Les sections volcaniques sont quant à elles composées de laves en coussins, entre 0.2 et 1 m de diamètre, et de coulées massives pouvant atteindre jusqu’à 23 m d’épaisseur. Sur le Massif Tamu, les coulées massives dominent, alors que l’inverse se produit sur le Massif Shirshov, les laves en coussins prédominant. Au centre du plateau, sur le Massif Ori, la proportion de coulées massives semble intermédiaire. Il semble donc que l’éruption du Massif Tamu était particulièrement effusive. Trois des cinq sites de forages sont caractérisés par une altération hydrothermale importante (Site U1346, U1348, U1349), ce qui implique une circulation de fluides au sommet des édifices volcaniques. Par ailleurs, l’altération diffère d’un site à un autre et au sein même d’un site de forage, suggérant des conditions d’altération et des compositions de fluides variables latéralement et verticalement.
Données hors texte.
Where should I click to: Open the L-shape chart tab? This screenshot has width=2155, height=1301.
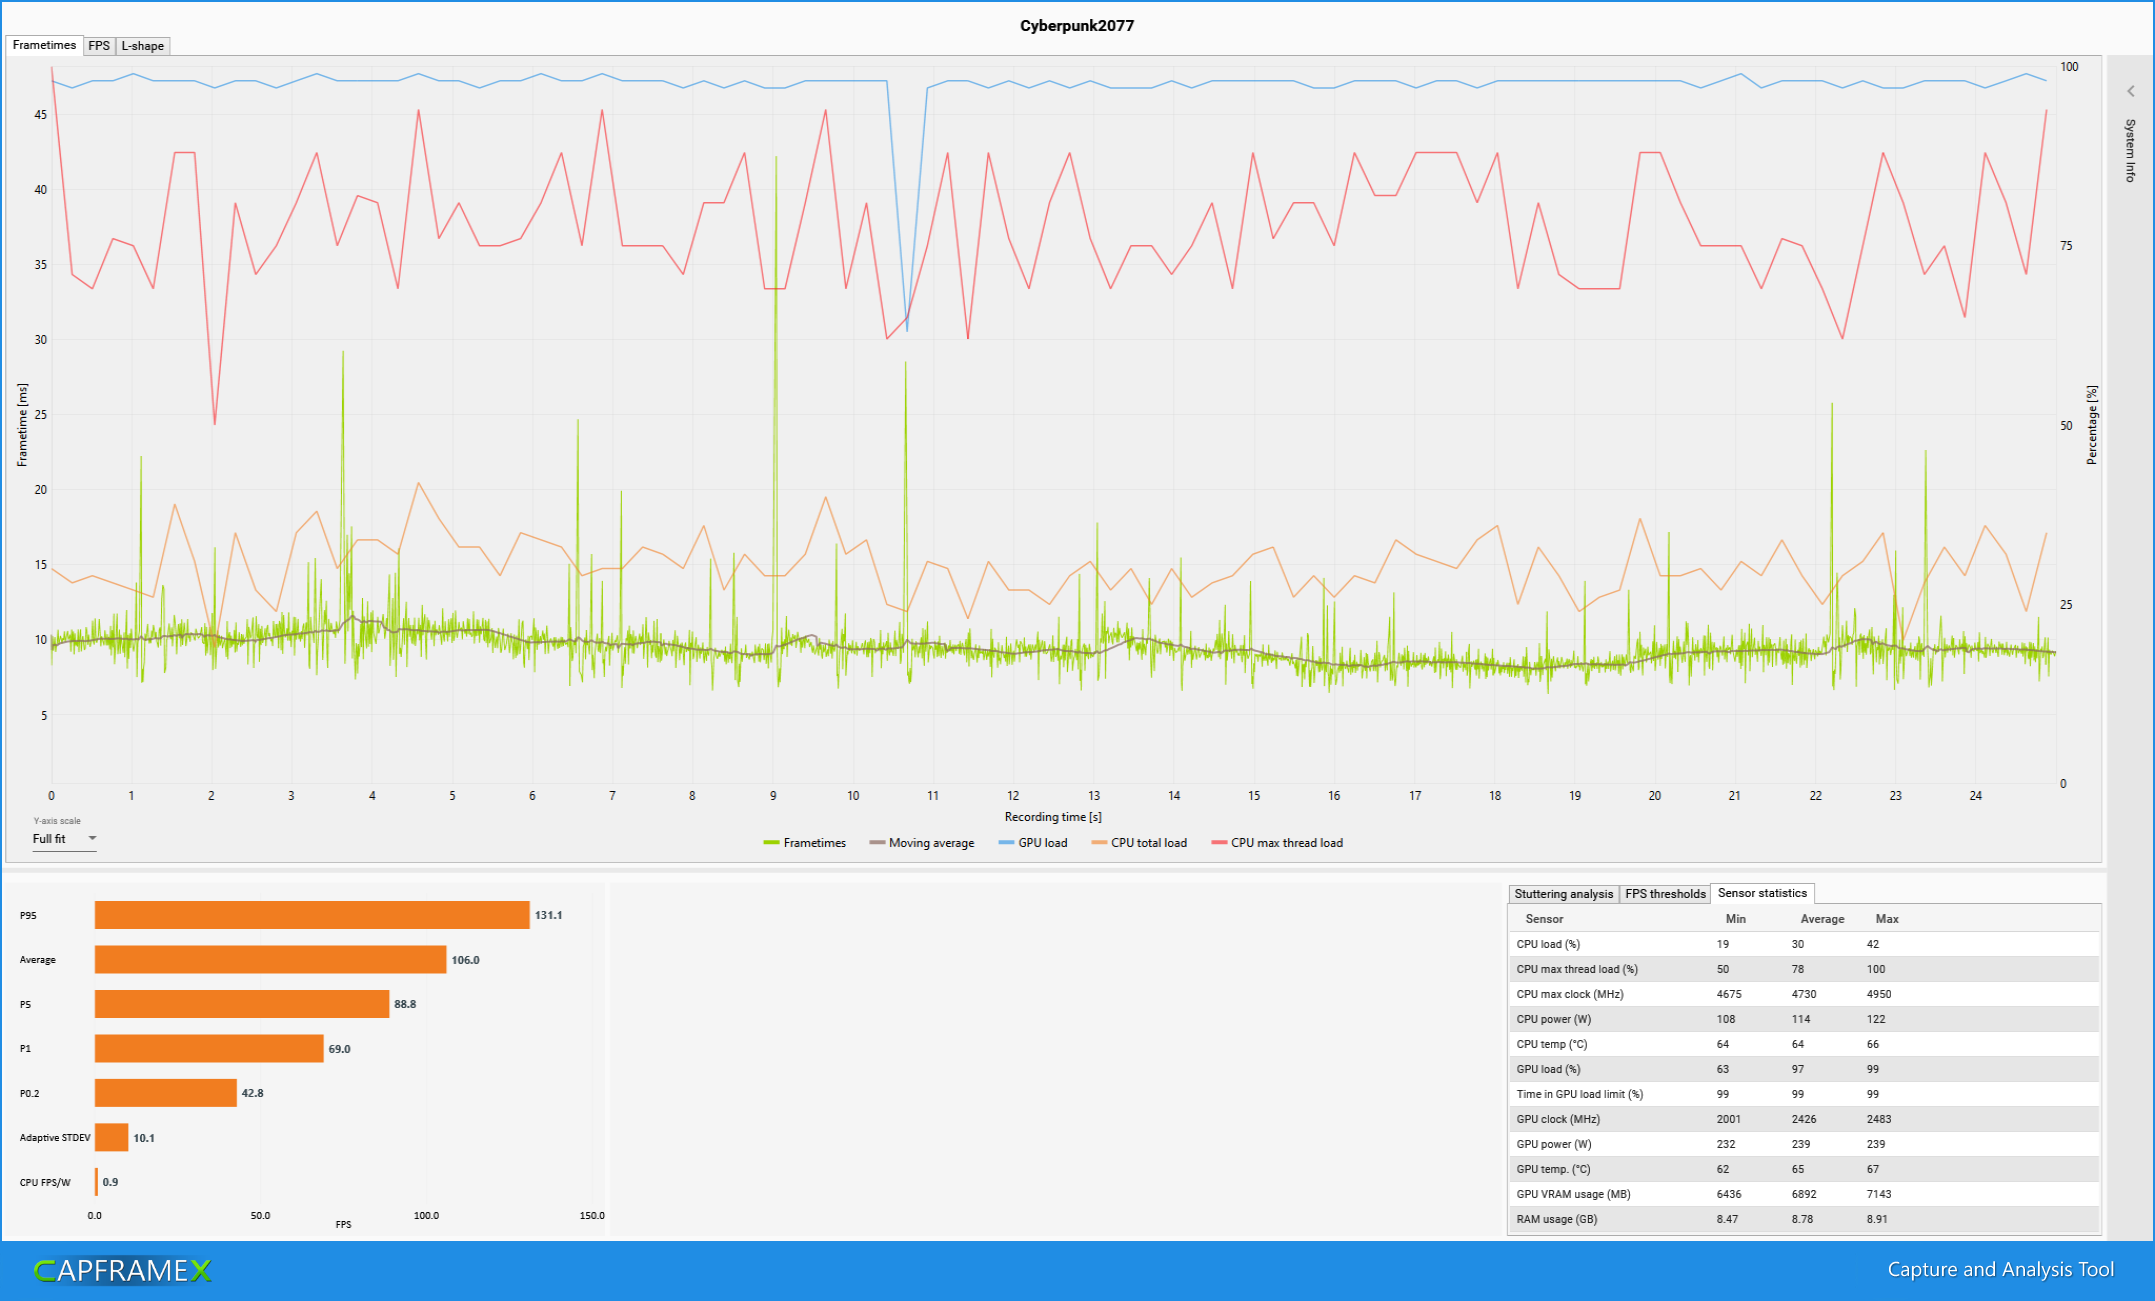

La recherche à terre de C. Carvallo concerne surtout la détermination de l’intensité du champ magnétique terrestre enregistré dans plusieurs des coulées des sites U1347, U1349 et U1350, en utilisant la méthode de Thellier. Sur la période Jurassique-Crétacé, très peu de données sont disponibles, et ces données sont contradictoires : alors qu’un certain nombre d’études avait montré que le champ magnétique était anormalement faible sur cette période (« Mesozoic Dipole Low »), des mesures récentes sur des laves d’Amérique du Sud ont montré au contraire que le champ avait une intensité comparable à son intensité actuelle. Les résultats préliminaires font apparaitre une grande variété dans la minéralogie magnétique, et très peu d’échantillons donnent un résultat fiable, ce qui est assez commun dans les mesures de paléointensités, surtout sur des roches aussi anciennes. Néanmoins, il semble que les valeurs de paléointensité enregistrées dans les basaltes de Shatsky seraient plutôt faibles et donc en accord avec l’hypothèse d’un faible champ au Mésozoïque.

En tant que recherche post-campagne, A. Delacour s’intéresse à mieux caractériser et quantifier, grâce à une étude pétrologique et géochimique, les processus et conditions d’altération résultant des interactions fluide-roche qui ont affecté, de manière différente, quatre des cinq sites du plateau océanique (Sites U1346, U1347, U1349 et U1350). La caractérisation pétrologique et géochimique de l’altération de la lithosphère océanique est essentielle pour mieux comprendre les transferts d’éléments et les interactions entre les grands réservoirs terrestres, et par conséquent, pour mieux contraindre les grands cycles géochimiques (e.g., S, C, Fe). Cependant, peu d’études se sont intéressés à l’étude de l’altération des plateaux basaltiques océaniques et ces bilans d’éléments restent donc, jusqu’à maintenant, mal contraints. Cette étude de l’altération hydrothermale à Shatsky Rise est basée sur un échantillonnage des basaltes des cinq sites, à intervalles réguliers et représentatifs.

Figure 1 : Carte de localisation des sites de forage du plateau océanique de Shatsky Rise (extrait de Expedition 324 Scientists (2009). Testing plume and plate models of ocean plateau formation at Shatsky Rise, northwest Pacific Ocean. IODP Prel. Rept., 324).